Don't worry, the company said that by June, they'll finish replacing the bugs with lycopene (from tomatoes). I wonder why they don't just use strawberries or raspberries...
If you made it here reading me kvetch, I thank you, and as a token, I'll share with you this recipe. Just like the rest of the post, it's a bit deceptive in many ways, and I hope you enjoy it.
FARROTTO WITH JERUSALEM ARTICHOKES AND OYSTERS
- Farro, a type of ancient whole wheat, without an exact and universally accepted definition, can be the berry--according to different Italian regions and opinions-- of emmer, spelt or einkorn wheat varieties. Farro is similar in taste and consistency to barley, it has a nutty taste and delicious chewy texture. It's rich in fiber, vitamin E and magnesium. It's cooked in liquid like most grains and it can be prepared like risotto (called farrotto). But instead of standing at the stove mixing and mixing for a long time, it's possible to CHEAT using a crock pot.

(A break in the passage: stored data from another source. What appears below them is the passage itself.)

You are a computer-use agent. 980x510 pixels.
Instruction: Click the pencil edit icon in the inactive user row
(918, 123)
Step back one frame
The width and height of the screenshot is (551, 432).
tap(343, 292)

- Jerusalem artichokes, also called sun chokes, although delicious, are neither from Jerusalem nor artichokes. Yes, the name is poetic, but completely MISLEADING. According to Claudia Roden's The Book of Jewish Food , these North America native tuber is linked to the Holy City due to a "seventeenth-century English distortion of the old Italian name girasole (sunflower) articiocco, acquired because it tastes like an artichoke and produces a flower that turns to the sun." Although sun chokes look similar to ginger root, their flavor is mild, nutty and sweet. Their carbohydrates are mainly in the form of inulin, a type of fiber that has been suggested to aid control blood sugar levels, and feed the healthy bacteria in our gut (prebiotic). They are high in iron, potassium and vitamin B-1. But please note that these delicious knobs should be eaten in moderation for the first time, as they tend to cause gas in some people. I personally love them roasted whole, peel and all. Just scrubbed really well, some extra virgin olive oil and into a very hot oven.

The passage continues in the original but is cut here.